Extracted information |
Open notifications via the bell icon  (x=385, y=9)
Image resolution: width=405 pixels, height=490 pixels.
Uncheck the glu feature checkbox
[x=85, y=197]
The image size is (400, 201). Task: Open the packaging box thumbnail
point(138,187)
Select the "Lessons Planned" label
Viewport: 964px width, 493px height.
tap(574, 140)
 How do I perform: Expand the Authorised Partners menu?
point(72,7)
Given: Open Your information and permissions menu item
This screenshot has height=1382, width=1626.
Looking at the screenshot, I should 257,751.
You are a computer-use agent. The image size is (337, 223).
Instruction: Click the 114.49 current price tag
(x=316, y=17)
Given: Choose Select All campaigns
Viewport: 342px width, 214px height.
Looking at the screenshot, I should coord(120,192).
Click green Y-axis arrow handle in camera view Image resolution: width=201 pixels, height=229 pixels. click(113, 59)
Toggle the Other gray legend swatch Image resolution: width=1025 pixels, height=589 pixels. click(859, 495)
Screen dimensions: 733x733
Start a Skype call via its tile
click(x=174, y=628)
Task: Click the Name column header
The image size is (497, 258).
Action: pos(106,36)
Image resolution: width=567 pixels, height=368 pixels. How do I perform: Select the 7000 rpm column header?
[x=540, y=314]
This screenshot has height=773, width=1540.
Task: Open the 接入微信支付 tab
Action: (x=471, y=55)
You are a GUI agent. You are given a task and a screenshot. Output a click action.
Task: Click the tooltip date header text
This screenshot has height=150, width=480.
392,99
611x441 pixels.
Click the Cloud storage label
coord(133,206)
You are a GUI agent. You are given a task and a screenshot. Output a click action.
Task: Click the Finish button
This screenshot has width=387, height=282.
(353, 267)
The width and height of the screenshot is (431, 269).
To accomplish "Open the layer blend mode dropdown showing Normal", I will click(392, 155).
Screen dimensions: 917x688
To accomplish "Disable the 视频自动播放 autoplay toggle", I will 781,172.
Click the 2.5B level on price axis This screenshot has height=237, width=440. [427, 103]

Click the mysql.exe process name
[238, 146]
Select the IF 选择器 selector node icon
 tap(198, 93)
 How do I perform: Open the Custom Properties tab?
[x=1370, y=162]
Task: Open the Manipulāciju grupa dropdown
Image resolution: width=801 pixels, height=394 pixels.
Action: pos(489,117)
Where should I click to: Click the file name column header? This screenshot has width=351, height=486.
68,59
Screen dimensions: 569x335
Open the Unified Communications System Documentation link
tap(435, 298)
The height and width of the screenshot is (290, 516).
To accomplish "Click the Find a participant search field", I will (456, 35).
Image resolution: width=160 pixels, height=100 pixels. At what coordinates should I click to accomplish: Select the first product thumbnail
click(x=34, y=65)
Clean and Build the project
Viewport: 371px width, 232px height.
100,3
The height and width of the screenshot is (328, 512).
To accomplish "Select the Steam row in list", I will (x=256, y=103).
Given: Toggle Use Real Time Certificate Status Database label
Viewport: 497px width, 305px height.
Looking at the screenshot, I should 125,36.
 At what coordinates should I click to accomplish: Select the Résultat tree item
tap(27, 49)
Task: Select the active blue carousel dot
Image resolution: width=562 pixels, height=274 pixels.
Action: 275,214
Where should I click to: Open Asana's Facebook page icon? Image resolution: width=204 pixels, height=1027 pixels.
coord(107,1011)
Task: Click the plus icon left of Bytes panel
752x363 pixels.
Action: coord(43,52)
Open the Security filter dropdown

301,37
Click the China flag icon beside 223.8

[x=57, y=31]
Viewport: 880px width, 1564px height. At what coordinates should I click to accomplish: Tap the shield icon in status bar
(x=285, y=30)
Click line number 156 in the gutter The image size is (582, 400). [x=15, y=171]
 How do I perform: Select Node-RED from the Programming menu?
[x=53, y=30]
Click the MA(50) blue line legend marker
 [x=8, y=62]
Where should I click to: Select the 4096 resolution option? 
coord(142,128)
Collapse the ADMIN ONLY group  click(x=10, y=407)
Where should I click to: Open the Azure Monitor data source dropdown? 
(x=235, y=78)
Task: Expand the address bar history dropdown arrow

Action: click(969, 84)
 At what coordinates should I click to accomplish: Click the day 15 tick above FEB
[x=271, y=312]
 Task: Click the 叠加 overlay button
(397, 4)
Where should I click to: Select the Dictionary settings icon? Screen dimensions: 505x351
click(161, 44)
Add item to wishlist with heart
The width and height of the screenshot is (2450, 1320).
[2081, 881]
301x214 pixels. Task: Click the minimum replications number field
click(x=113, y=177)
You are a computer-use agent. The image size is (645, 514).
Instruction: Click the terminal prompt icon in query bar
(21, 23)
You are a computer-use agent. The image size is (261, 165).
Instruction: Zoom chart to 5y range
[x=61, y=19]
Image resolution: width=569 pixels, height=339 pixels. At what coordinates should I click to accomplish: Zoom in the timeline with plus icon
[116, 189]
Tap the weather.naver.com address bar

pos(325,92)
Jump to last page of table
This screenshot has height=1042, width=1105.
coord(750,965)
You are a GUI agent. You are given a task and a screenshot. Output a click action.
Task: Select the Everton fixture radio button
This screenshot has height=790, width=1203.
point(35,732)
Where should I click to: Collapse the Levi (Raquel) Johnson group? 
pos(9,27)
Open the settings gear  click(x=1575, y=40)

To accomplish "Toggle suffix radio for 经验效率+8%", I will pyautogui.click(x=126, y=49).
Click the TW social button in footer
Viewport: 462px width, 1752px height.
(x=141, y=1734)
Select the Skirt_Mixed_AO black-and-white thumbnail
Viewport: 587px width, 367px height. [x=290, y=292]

What this task involves | Please return, exactly as written, the line containing "Where should I click to: Collapse" and every line after it through the end of the records above, and nothing else.

Written answer |
Where should I click to: Collapse the Levi (Raquel) Johnson group? 
pos(9,27)
Open the settings gear  click(x=1575, y=40)

To accomplish "Toggle suffix radio for 经验效率+8%", I will pyautogui.click(x=126, y=49).
Click the TW social button in footer
Viewport: 462px width, 1752px height.
(x=141, y=1734)
Select the Skirt_Mixed_AO black-and-white thumbnail
Viewport: 587px width, 367px height. [x=290, y=292]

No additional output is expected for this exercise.